You can now create attribute relationships with the new Attribute Relationship Designer.
You can use subspace computations to optimize performance for your Multidimensional Expressions (MDX) queries.
Multidimensional OLAP (MOLAP) enables write-back capabilities that support high-performance “what if” scenarios.
A
shared read-only Analysis Services database between several Analysis
Services servers enables you to “scale out” easily and efficiently.
You
are able to use localized analytical data in native languages,
including translation capabilities and automatic currency conversions.
A highly compressed and optimized data cache is maintained automatically.
Backup performance is optimized.
SQL Server PowerPivot for Excel is a new feature.

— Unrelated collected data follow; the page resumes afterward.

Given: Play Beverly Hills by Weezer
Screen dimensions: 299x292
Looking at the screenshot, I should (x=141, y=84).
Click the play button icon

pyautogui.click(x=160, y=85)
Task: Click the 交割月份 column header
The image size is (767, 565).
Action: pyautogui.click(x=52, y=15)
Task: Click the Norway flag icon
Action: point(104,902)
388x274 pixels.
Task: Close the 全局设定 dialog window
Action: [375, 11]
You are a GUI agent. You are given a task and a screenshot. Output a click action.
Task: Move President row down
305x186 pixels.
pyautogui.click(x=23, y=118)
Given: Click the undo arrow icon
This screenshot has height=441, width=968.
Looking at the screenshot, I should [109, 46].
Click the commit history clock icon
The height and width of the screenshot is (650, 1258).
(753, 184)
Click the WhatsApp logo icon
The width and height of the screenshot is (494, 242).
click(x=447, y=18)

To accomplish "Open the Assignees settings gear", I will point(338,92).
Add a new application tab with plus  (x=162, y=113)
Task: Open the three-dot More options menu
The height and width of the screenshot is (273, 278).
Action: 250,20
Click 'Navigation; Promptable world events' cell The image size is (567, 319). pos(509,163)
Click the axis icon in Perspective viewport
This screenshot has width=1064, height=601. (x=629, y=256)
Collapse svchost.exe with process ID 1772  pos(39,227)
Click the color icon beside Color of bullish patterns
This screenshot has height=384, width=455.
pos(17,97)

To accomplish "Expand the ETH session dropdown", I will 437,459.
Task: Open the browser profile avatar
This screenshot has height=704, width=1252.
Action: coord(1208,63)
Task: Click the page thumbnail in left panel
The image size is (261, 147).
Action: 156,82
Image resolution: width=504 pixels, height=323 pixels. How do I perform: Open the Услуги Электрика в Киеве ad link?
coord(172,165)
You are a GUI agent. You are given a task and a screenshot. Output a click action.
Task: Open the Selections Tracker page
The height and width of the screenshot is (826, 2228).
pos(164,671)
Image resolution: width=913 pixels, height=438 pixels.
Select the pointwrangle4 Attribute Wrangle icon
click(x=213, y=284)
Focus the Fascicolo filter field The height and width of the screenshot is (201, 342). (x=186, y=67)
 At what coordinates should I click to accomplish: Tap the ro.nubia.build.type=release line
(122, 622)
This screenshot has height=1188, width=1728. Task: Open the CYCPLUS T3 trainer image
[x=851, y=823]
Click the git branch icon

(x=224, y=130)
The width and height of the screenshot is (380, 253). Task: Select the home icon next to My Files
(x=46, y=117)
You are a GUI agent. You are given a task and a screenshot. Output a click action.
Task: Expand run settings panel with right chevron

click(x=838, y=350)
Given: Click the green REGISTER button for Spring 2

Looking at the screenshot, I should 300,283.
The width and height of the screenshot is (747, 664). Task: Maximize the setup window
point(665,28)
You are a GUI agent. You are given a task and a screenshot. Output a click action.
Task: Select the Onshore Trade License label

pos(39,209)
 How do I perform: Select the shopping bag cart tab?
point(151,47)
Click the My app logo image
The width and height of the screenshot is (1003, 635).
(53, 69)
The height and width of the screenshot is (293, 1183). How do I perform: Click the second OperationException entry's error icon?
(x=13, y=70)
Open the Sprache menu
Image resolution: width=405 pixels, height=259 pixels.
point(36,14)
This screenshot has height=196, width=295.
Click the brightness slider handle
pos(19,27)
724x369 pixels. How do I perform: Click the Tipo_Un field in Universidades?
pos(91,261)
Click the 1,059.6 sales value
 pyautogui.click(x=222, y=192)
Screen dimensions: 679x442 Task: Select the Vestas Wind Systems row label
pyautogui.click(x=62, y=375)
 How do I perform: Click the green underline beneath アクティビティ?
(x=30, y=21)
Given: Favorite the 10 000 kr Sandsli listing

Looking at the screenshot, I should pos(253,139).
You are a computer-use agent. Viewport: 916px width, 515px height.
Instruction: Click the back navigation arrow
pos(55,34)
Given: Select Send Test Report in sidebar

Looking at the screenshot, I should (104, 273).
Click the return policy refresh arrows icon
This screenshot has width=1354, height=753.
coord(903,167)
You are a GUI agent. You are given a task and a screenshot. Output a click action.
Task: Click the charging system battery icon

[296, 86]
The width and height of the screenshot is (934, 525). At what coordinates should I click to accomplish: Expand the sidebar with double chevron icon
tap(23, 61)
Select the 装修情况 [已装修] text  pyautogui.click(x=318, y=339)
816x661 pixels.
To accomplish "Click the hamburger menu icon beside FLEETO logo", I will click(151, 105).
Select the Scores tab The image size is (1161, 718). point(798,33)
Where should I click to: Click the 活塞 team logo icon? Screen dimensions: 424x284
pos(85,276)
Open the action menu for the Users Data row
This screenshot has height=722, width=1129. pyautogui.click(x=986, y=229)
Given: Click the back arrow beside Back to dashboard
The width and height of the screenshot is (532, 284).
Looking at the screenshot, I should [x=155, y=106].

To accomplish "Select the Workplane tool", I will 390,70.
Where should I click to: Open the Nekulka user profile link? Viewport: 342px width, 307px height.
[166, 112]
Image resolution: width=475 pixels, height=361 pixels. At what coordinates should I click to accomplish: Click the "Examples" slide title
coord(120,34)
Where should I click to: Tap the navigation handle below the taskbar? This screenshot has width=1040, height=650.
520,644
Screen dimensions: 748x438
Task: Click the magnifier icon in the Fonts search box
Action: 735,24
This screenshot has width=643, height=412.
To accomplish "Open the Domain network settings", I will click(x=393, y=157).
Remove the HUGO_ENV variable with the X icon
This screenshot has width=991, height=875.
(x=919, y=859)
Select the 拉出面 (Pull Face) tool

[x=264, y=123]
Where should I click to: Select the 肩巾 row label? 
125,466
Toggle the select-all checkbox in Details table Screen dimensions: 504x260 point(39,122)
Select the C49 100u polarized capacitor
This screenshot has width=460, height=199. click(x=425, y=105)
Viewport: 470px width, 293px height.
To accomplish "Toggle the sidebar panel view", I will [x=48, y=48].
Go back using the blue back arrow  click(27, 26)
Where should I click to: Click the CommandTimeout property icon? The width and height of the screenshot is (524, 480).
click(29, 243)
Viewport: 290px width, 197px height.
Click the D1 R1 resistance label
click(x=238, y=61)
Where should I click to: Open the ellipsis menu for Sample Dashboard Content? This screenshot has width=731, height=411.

The master data hub in SQL Server 2008 R2 helps manage your master data services more efficiently.
And, last, but not least,
Understanding SSAS and OLAP
Because OLAP is at the
heart of SSAS, you need to understand what it is and how it solves the
requirements of decision makers in a business. As you might already
know, data warehousing requirements typically include all the
capability needed to report on a business’s transactional history, such
as sales history. This transactional history is often organized into
subject areas and tiers of aggregated information that can support some
online querying and usually much more batch reporting. Data warehouses
and data marts typically extract data from online transaction
processing (OLTP) systems and serve data up to these business users and
reporting systems. In general, these are all called decision support
systems (DSS), or BI systems, and the latency of this data is
determined by the business requirements it must support. Typically,
this latency is daily or weekly, depending on the business needs, but
more and more, we are seeing more real-time (or near-real-time)
reporting requirements.
OLAP falls squarely into the
realm of BI. The purpose of OLAP is to provide for a mostly online
reporting environment that can support various end user reporting
requirements. Typically, OLAP representations are of OLAP cubes. A cube
is a multidimensional representation of basic business facts that can
be accessed easily and quickly to provide you with the specific
information you need to make a critical decision. It is useful to note
that a cube can be composed of from 1 to N
dimensions. However, remember that the business facts represented in a
cube must exist for all the dimensions being defined for the fact. In
other words, all dimensional values (that is, intersections) have to be
present for a fact value to be stored in the cube.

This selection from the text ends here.